### [GIVEN DATA]
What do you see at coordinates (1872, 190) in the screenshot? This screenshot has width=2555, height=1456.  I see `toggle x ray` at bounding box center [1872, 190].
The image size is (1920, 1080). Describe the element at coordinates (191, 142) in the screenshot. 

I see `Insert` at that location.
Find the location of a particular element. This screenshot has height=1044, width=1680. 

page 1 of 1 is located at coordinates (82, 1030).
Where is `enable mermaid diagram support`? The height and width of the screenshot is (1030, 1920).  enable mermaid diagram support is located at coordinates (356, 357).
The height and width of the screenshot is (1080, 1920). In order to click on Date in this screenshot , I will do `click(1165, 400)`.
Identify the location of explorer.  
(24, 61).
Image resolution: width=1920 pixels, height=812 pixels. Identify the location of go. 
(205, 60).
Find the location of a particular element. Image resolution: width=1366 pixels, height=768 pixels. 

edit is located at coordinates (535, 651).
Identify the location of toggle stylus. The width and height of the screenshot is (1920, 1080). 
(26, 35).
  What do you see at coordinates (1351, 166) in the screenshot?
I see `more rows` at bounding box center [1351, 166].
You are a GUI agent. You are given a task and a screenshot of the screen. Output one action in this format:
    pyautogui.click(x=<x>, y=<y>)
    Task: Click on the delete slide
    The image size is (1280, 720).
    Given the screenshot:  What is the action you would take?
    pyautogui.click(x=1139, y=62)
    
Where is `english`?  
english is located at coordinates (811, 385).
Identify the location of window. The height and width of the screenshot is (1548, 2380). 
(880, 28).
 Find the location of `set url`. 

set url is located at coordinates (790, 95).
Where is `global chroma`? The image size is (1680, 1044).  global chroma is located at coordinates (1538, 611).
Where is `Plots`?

### [WHAT TO DO]
Convert the items above into a JSON list of strings, with one string for each line and no entries for blank lines.

### [RIGHT ANSWER]
[
  "What do you see at coordinates (1872, 190) in the screenshot? This screenshot has width=2555, height=1456.  I see `toggle x ray` at bounding box center [1872, 190].",
  "The image size is (1920, 1080). Describe the element at coordinates (191, 142) in the screenshot. ",
  "I see `Insert` at that location.",
  "Find the location of a particular element. This screenshot has height=1044, width=1680. ",
  "page 1 of 1 is located at coordinates (82, 1030).",
  "Where is `enable mermaid diagram support`? The height and width of the screenshot is (1030, 1920).  enable mermaid diagram support is located at coordinates (356, 357).",
  "The height and width of the screenshot is (1080, 1920). In order to click on Date in this screenshot , I will do `click(1165, 400)`.",
  "Identify the location of explorer.  ",
  "(24, 61).",
  "Image resolution: width=1920 pixels, height=812 pixels. Identify the location of go. ",
  "(205, 60).",
  "Find the location of a particular element. Image resolution: width=1366 pixels, height=768 pixels. ",
  "edit is located at coordinates (535, 651).",
  "Identify the location of toggle stylus. The width and height of the screenshot is (1920, 1080). ",
  "(26, 35).",
  "  What do you see at coordinates (1351, 166) in the screenshot?",
  "I see `more rows` at bounding box center [1351, 166].",
  "You are a GUI agent. You are given a task and a screenshot of the screen. Output one action in this format:",
  "    pyautogui.click(x=<x>, y=<y>)",
  "    Task: Click on the delete slide",
  "    The image size is (1280, 720).",
  "    Given the screenshot:  What is the action you would take?",
  "    pyautogui.click(x=1139, y=62)",
  "Where is `english`?  ",
  "english is located at coordinates (811, 385).",
  "Identify the location of window. The height and width of the screenshot is (1548, 2380). ",
  "(880, 28).",
  " Find the location of `set url`. ",
  "set url is located at coordinates (790, 95).",
  "Where is `global chroma`? The image size is (1680, 1044).  global chroma is located at coordinates (1538, 611).",
  "Where is `Plots`?"
]